One may ask, "You mean this district has not been working on higher test scores in the past?" Have they been working to lower test scores?

This is not an example of transformation. This is an example of using new ways (strategic planning instrument, focus groups) to work in the same thing (higher test scores). The means may be different, but the end is not.

Transformation, on the other hand, requires a complete change in state. Organizations truly making progress on transformation no longer have the same priorities, the same concerns, the same problems. They are willing to question everything they ever learned and believed about their systems.

In the absence of vision and leadership, give a test!

As a teacher and consultant, the late Dr. W. Edwards Deming is credited with helping leaders in business and education understand and implement a process for achieving transformation. And the most critical factor for accomplishing the transformation is leadership. In American companies, Deming asserted that there's too much management and not enough leadership. "In the absence of vision and leadership, set a numerical goal." How does this point translate to education? In the absence of vision and leadership, give a test!
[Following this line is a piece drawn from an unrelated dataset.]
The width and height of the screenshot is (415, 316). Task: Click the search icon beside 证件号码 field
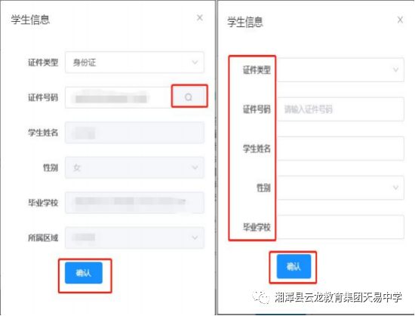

Any farmer will tell you that you don't fatten a hog by weighing it. But what have we been doing as a result of the angst created by America 2000, Education 2000, Common Core, and other so-called reform movements? We've been coming up with new and exciting ways to weigh hogs! New tests; more tests.

Once again, we don't need any school reform; the system never needed reform in the first place. What's needed is transformation, and transformation requries leadership. In Deming's words, "The required transformation in Western style of management requires that managers be leaders. Focus on outcome (management by numbers, MBO, work standards, meet specifications, zero defects, appraisal of performance) must be abolished, leadership put in place."

One cannot help but notice that many so-called education reform or restructuring proposals have not taken heed of Deming's warning. They call for continued focus on outcomes (test scores), pay for performance for teachers, doing away with tenure, competition (choice) between schools based on test scores (results), and so on. For far too long our management system has accepted the myth that these practices work. For far too long, we've been locked in an age of mythology, and now we're trying to "reform" our schools by applying the same myths.

We don't need such reform. We need transformation.

Note

J. F. Leonard, The New Philosophy for K-12 Education: A Deming Framework for Transforming America's Schools, ASQ Quality Press, Milwaukee, WI (1996), pp. 1-3, 8.